Item coordinate data:
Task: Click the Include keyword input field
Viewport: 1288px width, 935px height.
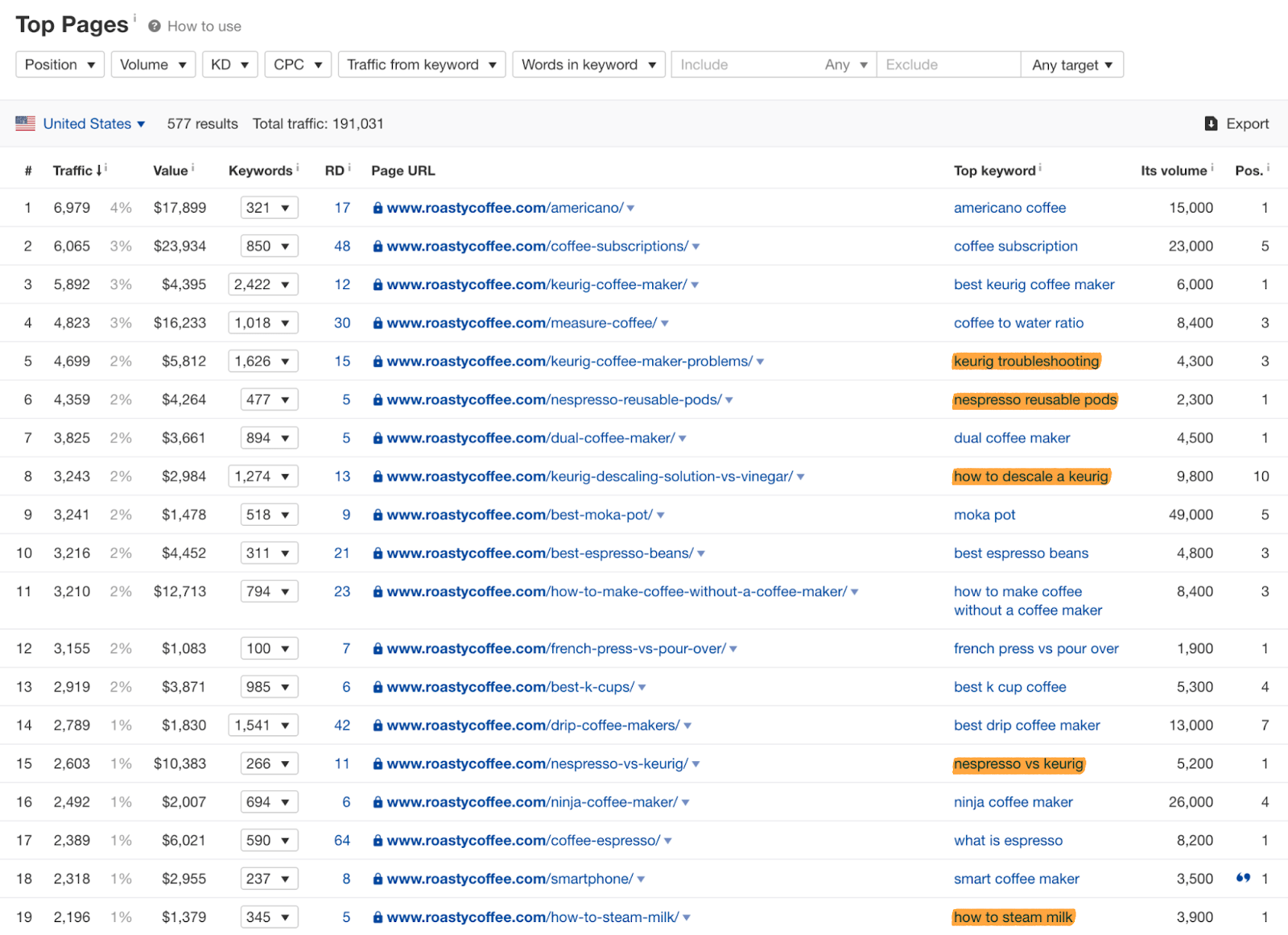Action: [745, 64]
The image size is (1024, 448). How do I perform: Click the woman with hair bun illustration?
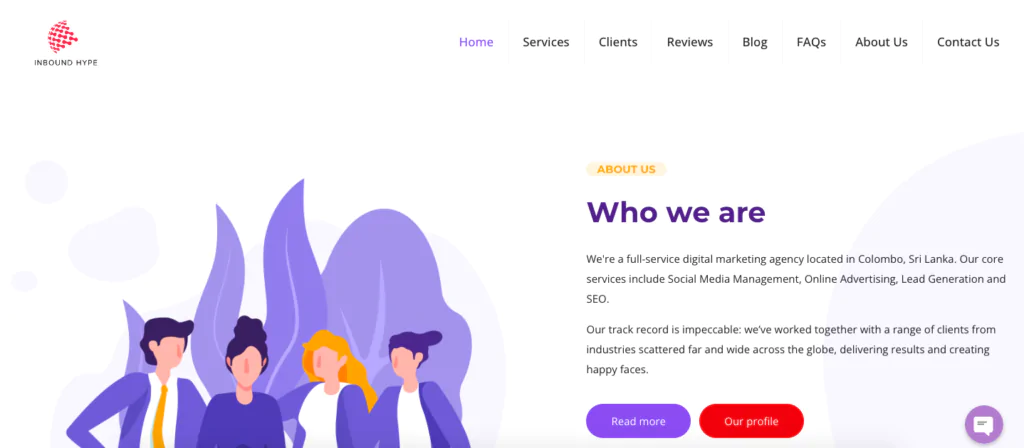(x=246, y=383)
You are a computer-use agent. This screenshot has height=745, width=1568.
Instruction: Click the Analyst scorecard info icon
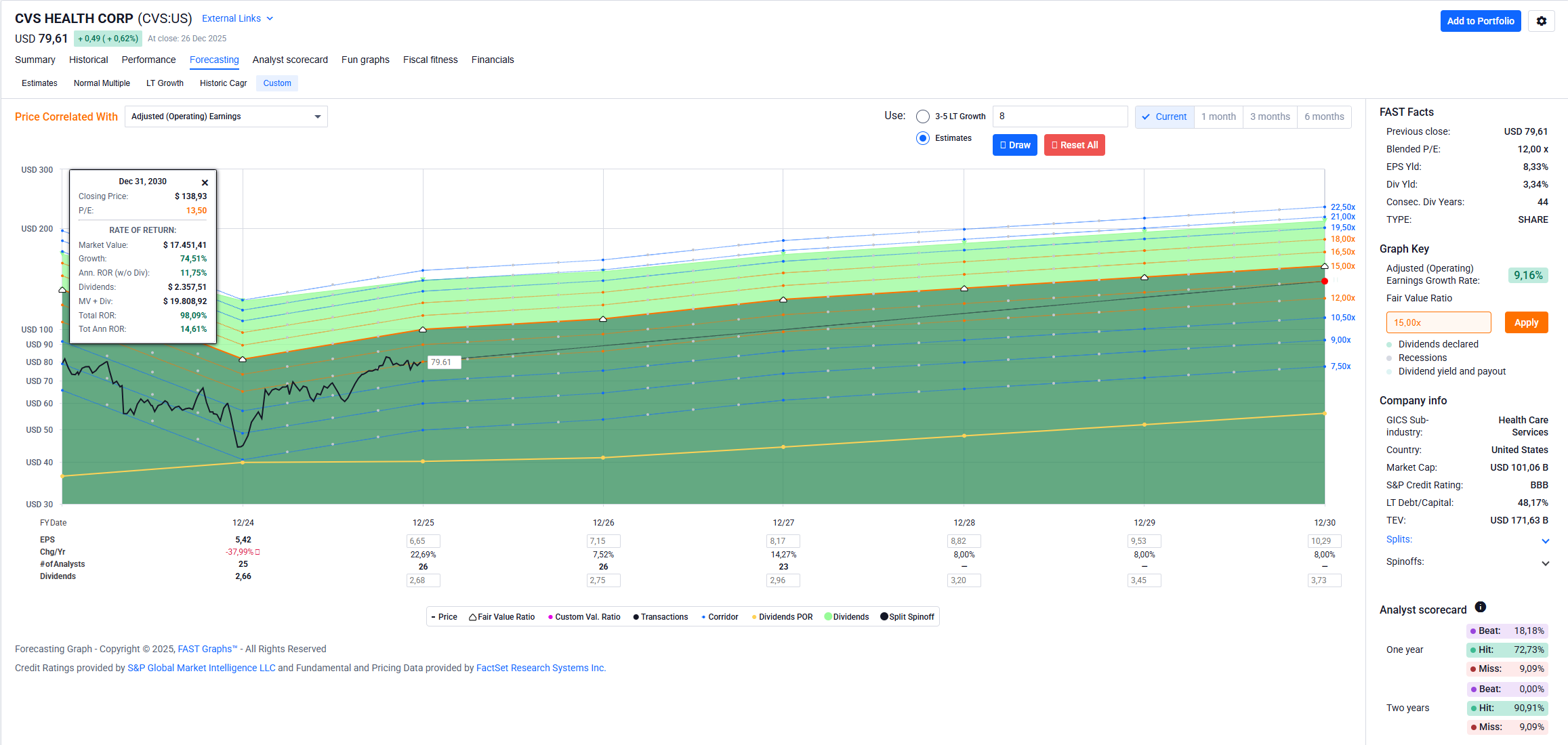pyautogui.click(x=1481, y=607)
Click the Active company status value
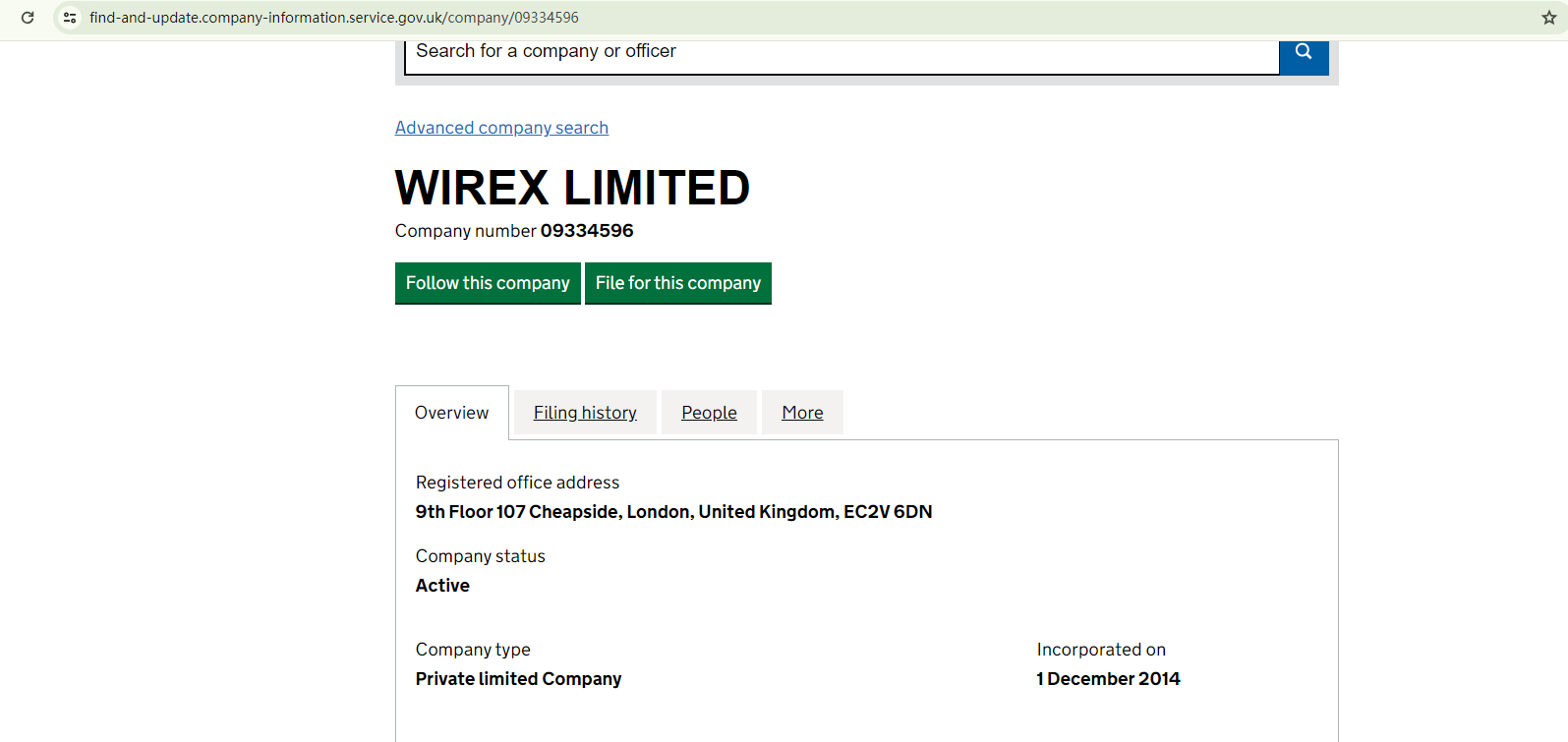1568x742 pixels. pyautogui.click(x=442, y=586)
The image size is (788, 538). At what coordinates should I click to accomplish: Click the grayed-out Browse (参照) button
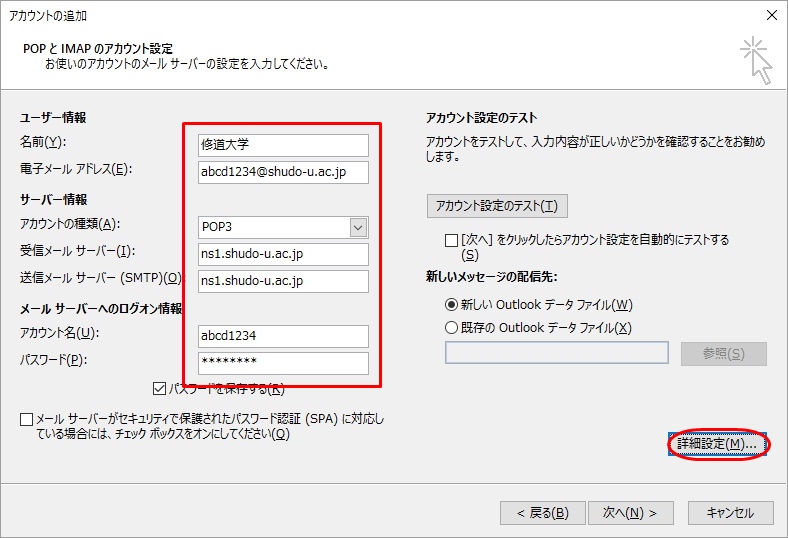pyautogui.click(x=723, y=354)
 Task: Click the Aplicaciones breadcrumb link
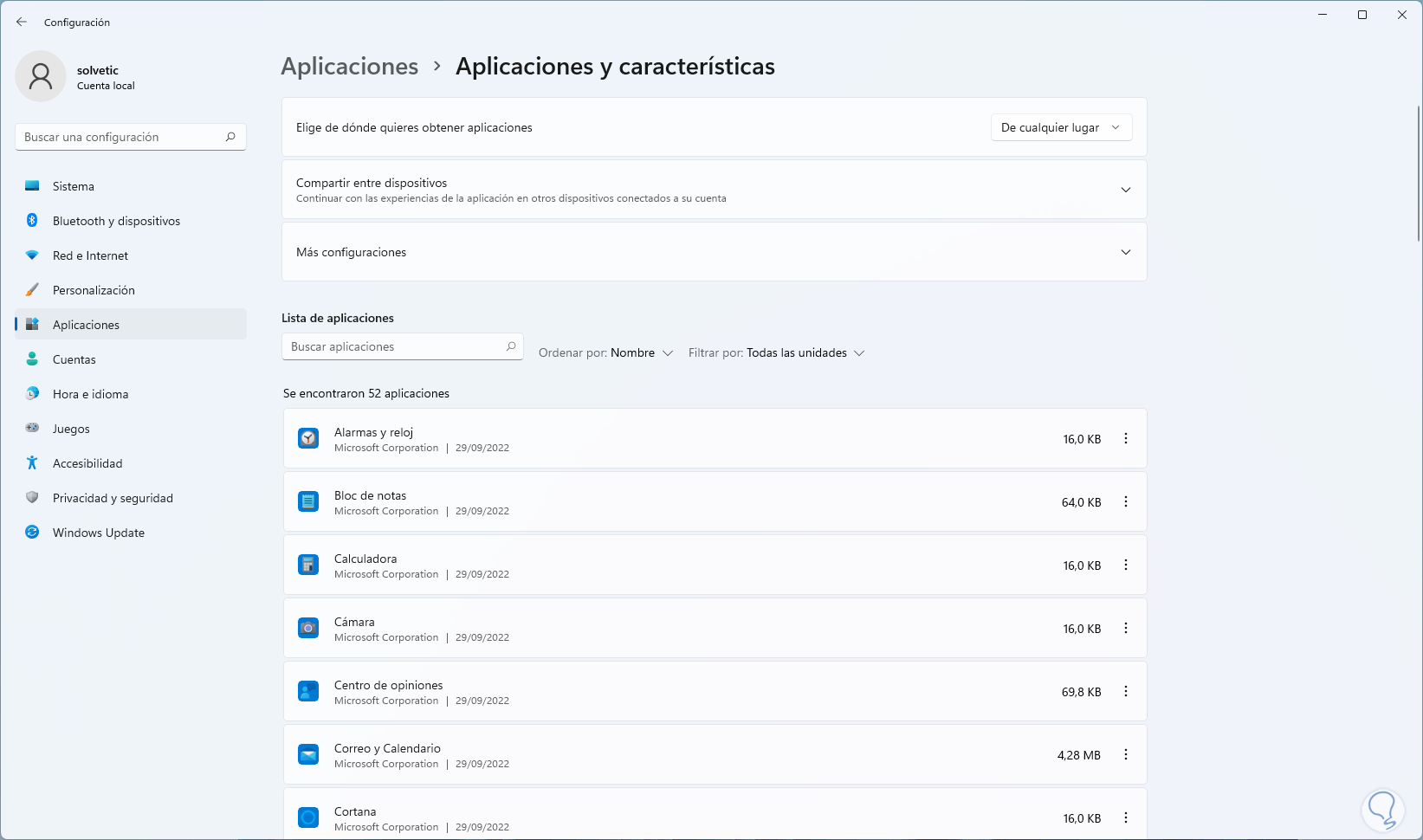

WRITTEN REQUEST: Count the lines in the data above that contain the string "width", and reply with only the number.

SOLUTION TO THIS EXERCISE: 2